▶ **EXTRACTED DATA**:
-- Opening Marker --
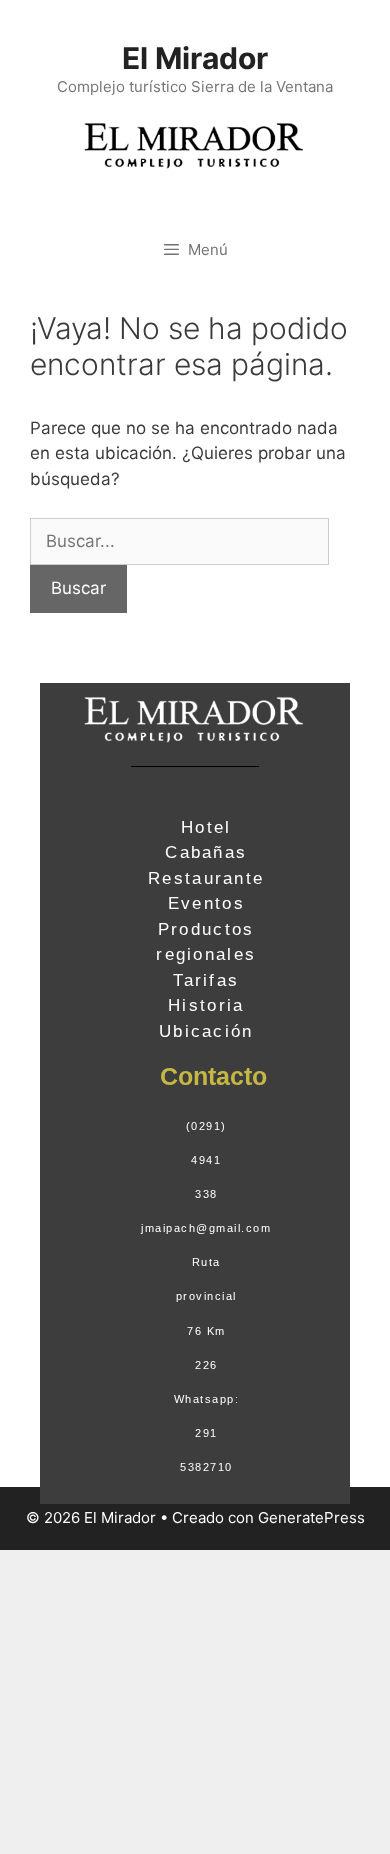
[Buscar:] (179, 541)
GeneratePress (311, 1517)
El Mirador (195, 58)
-- Closing Marker --
-- Opening Marker --
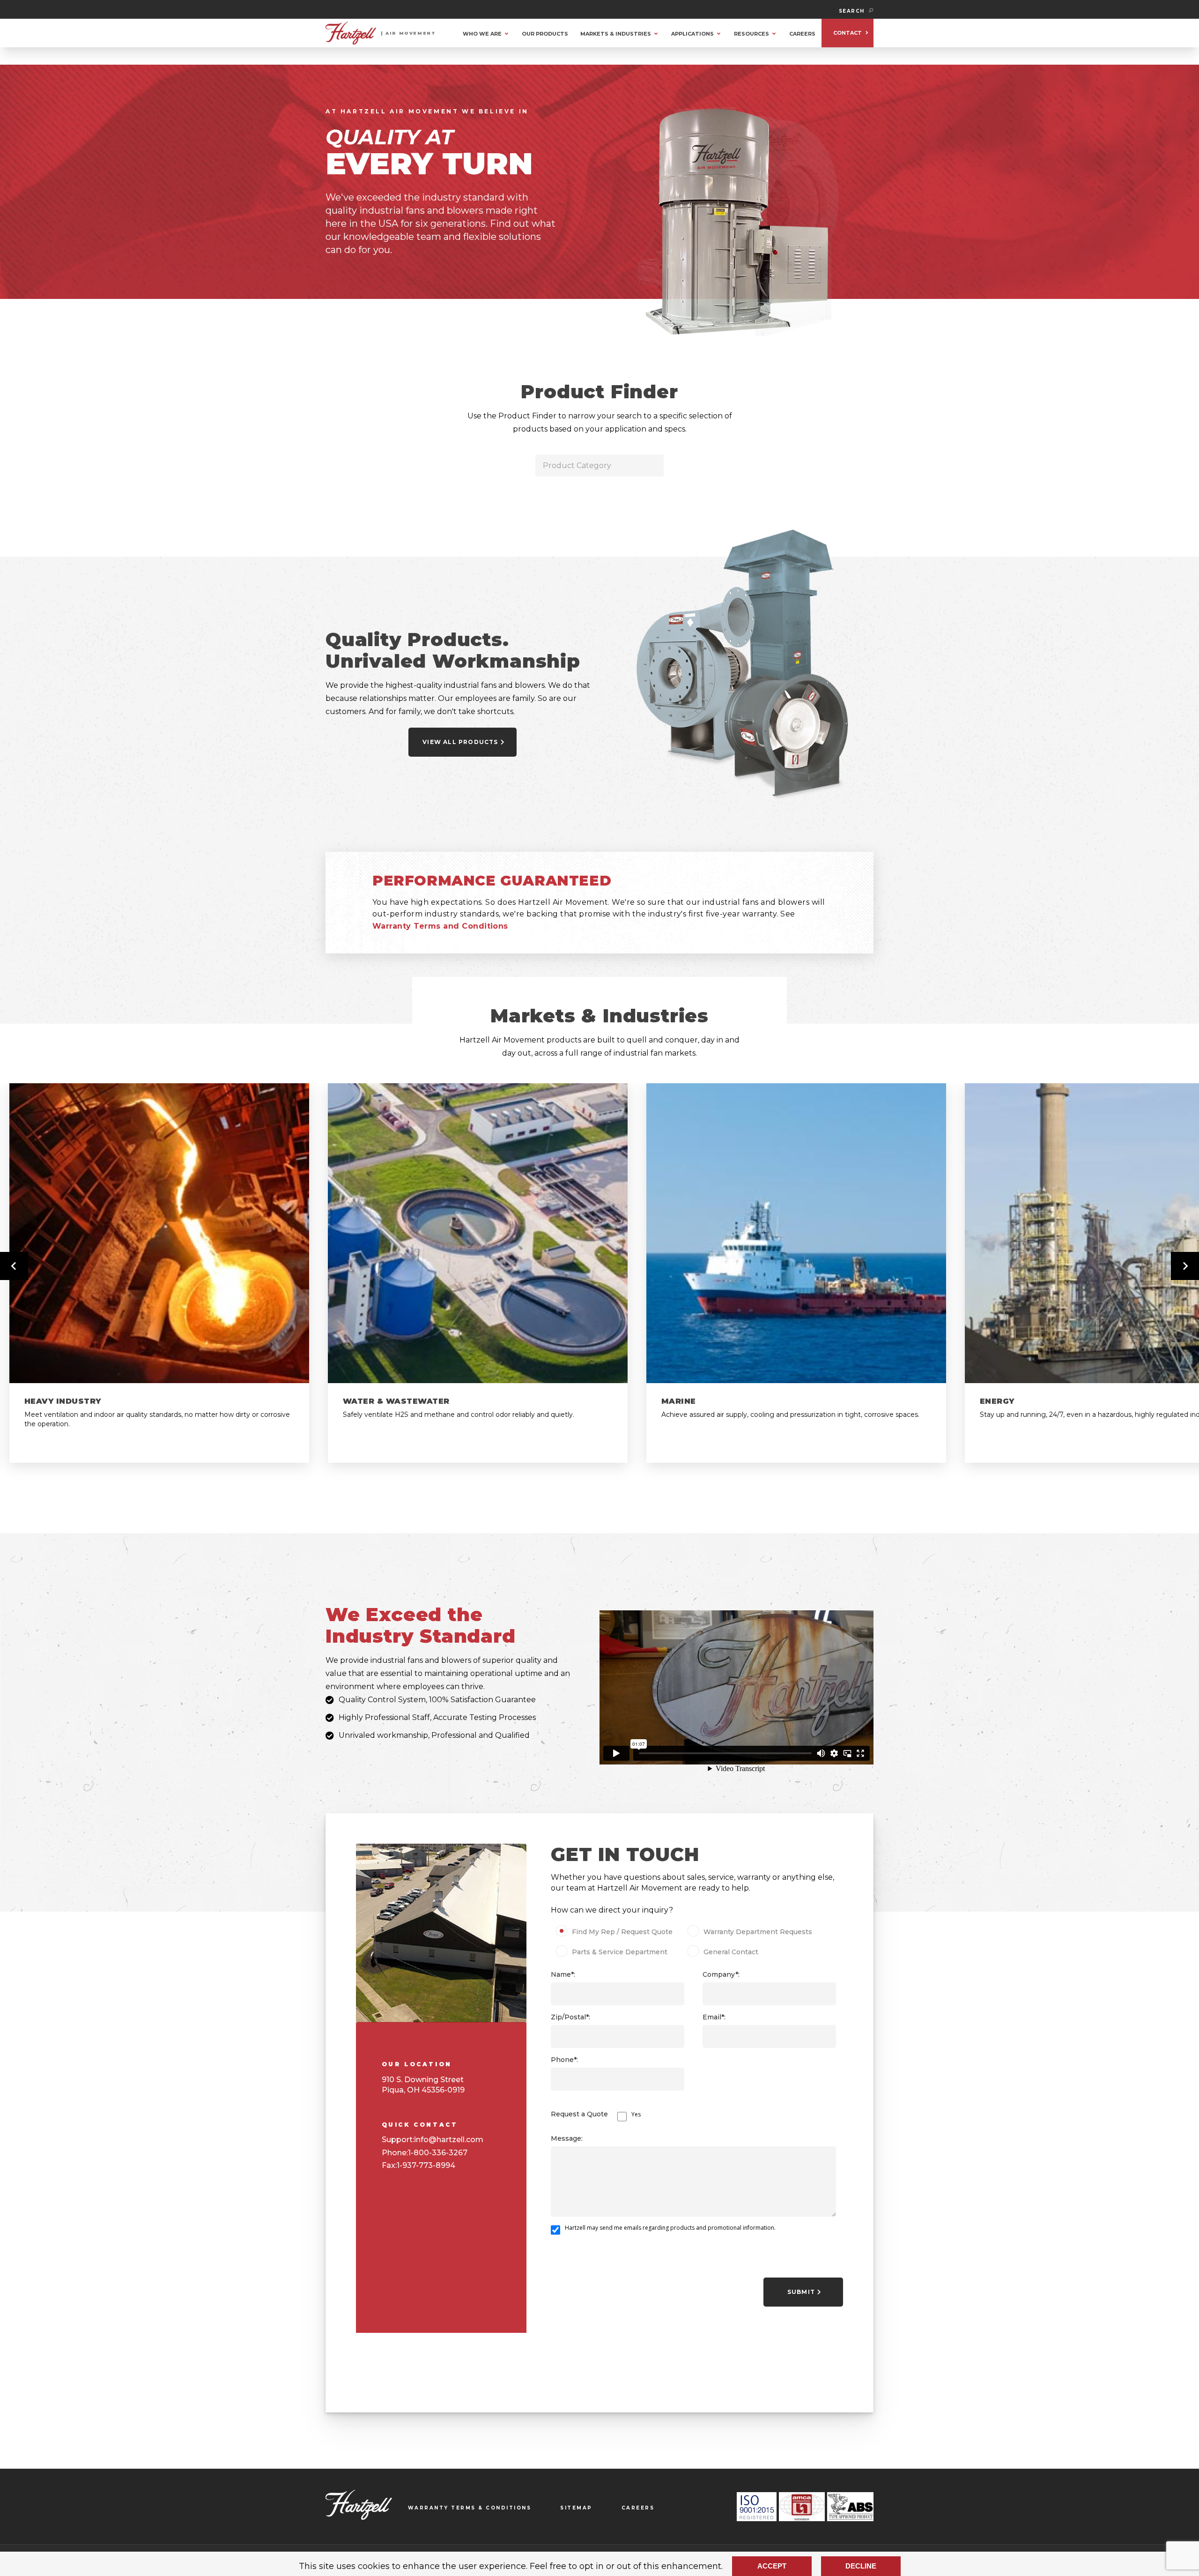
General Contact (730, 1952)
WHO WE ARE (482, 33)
-- Closing Marker --
-- Opening Marker --
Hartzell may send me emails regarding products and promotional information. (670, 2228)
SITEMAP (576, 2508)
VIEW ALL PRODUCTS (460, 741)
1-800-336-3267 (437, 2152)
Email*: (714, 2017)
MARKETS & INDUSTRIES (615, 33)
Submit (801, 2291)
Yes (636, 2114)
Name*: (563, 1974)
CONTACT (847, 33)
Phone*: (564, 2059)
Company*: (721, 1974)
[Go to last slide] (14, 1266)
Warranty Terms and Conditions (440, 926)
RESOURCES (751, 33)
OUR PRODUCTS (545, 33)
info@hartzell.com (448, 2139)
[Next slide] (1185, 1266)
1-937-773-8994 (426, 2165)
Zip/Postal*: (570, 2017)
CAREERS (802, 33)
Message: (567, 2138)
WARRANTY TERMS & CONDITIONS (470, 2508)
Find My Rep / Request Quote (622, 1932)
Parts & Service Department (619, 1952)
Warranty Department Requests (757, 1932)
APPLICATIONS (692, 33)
-- Closing Marker --
Give back exactly the lines of the listing above that run from the line with "info@hartzell.com (448, 2139)" to the line with "APPLICATIONS (692, 33)", inclusive.

▶ **EXPECTED OUTPUT**:
info@hartzell.com (448, 2139)
[Next slide] (1185, 1266)
1-937-773-8994 (426, 2165)
Zip/Postal*: (570, 2017)
CAREERS (802, 33)
Message: (567, 2138)
WARRANTY TERMS & CONDITIONS (470, 2508)
Find My Rep / Request Quote (622, 1932)
Parts & Service Department (619, 1952)
Warranty Department Requests (757, 1932)
APPLICATIONS (692, 33)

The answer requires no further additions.